Meet the Swiss woman charged with bringing peace to Myanmar
How do you help a country from which nearly a million people have fled, where the government is divided between civilians and soldiers, and where top people are accused of genocide? This is the task facing Christine Schraner Burgener of Switzerland.
She was appointed UN special envoy on Myanmar in April this year, and recently discussed her new role over coffee in Bern. She agreed to meet in the Einstein Café in the capital city’s picturesque old town. It is cold outside, and she says yes, she is feeling the changes in temperature, especially after all her recent travelling.
Schraner Burgener, 55, looks elegant in white, topped with a leather jacket. She is Swiss but grew up in Japan. She previously served as Swiss ambassador to Germany and Thailand, where she pioneered a diplomatic job-share with her husband, enabling them to both look after their two children. So she is Swiss and a little bit Asian, a champion of “female diplomacy”. She plays the violin and saxophone, she says. So maybe she is classic, with a little bit of jazz…
Now that the two children – a daughter of 22 and son of 19 – have grown up, she says she was ready to take this post. But it is an enormous challenge. Is this the biggest challenge she has faced so far? Each challenge is different, she explains:
The new UN special envoy was appointed in the wake of an army crackdown in August 2017 against the Muslim Rohingya in Myanmar’s Rakhine state, after Rohingya militants attacked police posts. UN reports say the army, sometimes helped by local Buddhist militias, torched villages, committed mass killings, rape and sexual violence. Some 700,000 Rohingya people fled to neighbouring Bangladesh, where they now live in overcrowded refugee camps. A recent UN report External linksaid the country’s army chief and five other named top military officials should be prosecuted for genocide, crimes against humanity and war crimes.

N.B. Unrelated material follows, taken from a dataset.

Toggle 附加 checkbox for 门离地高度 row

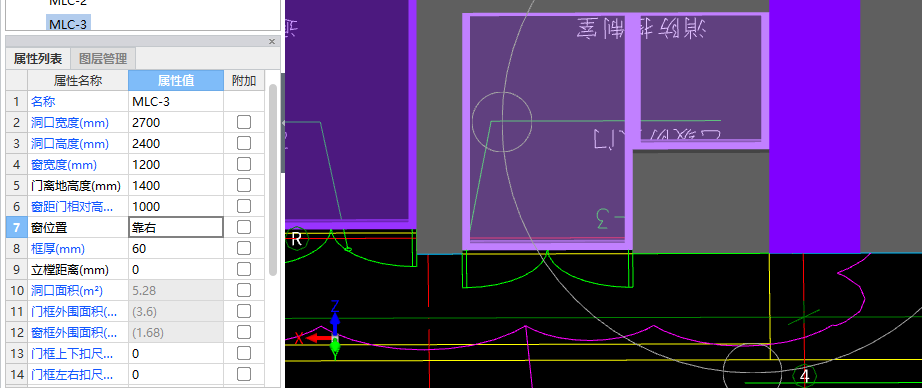point(243,186)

Schraner Burgener’s mandate is wide, she tells us. It includes Rakhine, the return of the refugees, promoting democracy and human rights, and the wider peace process. Myanmar also has longstanding ethnic conflicts in other states as well as Rakhine. But her priority, she says, is the nearly one million Rohingya in the refugee camps, who need “an immediate solution”. She says they must be allowed to return voluntarily with security and respect for their human rights, but she recognises that changing racist attitudes towards them in Myanmar could take generations.
In the meantime, she is trying to “build bridges”. As a facilitator, she has to talk to everyone including the army, she says. She doesn’t believe in “megaphone diplomacy” or in closing doors. She has already met with army officials and armed groups, and with State Councillor Aung San Suu Kyi, the Nobel peace prize winner whom many now see as a fallen idol for not having spoken out on the Rohingya crisis. But Schraner Burgener believes Suu Kyi still has a role to play. “She was 15 years under house arrest. I don’t believe that such a person would not continue to fight for democracy,” she says. “But her situation is really difficult, she is squeezed between the army and also the expectations of the international community. My personal attitude is we have to support her. It’s clear many were disappointed that she was not loud enough to say what happened is unacceptable. But we must also see that she has to work with the army, because they also have a veto right for each amendment of the constitution.”
Schraner Burgener has been to Rakhine and to the Rohingya refugee camps in Bangladesh. She describes what happened in Rakhine as “really, really terrible”, saying what is needed is “accountability and inclusive dialogue”. Asked what form accountability should take, she says that “fact finding is the first step and then the courts have to decide. What is important is that there is credible and transparent fact finding”.
“The government of Myanmar were against the mandate, but when they met me the first time, the first thing they said was we accepted you because you are Swiss”
Myanmar has barred the UN’s special rapporteur on Myanmar, Yangee Lee External linkof South Korea, from visiting the country. But Schraner Burgener says all her travel requests within the country have so far been met. As a facilitator, does it help her to be Swiss? Here’s her answer:
Schraner Burgener believes that to be a successful facilitator, you also need to know the “mentality and culture”. For example, she says, people in Asia feel that being direct is a sign of arrogance.
“Honestly, behind closed doors I’m very critical of the Myanmar government, but I will never do megaphone diplomacy — in my position that will not bring results. On the contrary, they will just close the doors.”
In order to continue to make progress, she says, she needs to convince the international community of her strategy of neutrality.
But she says she sometimes feels like a “punching bag”, including with member states in the UN. She has been travelling constantly, and only sees her family in Bern about four days per month. She has also been seeing and hearing some terrible things. This is how she copes:
Ultimately, Schraner Burgener says she wants to see results. “Even though I have a lot of patience, I also need to see actions,” she tells us. “If I don’t see enough actions in a certain period of time, then I will [reconsider] my mandate, that’s clear. Sometimes people think that I am too optimistic or too patient, but I also have my principles.”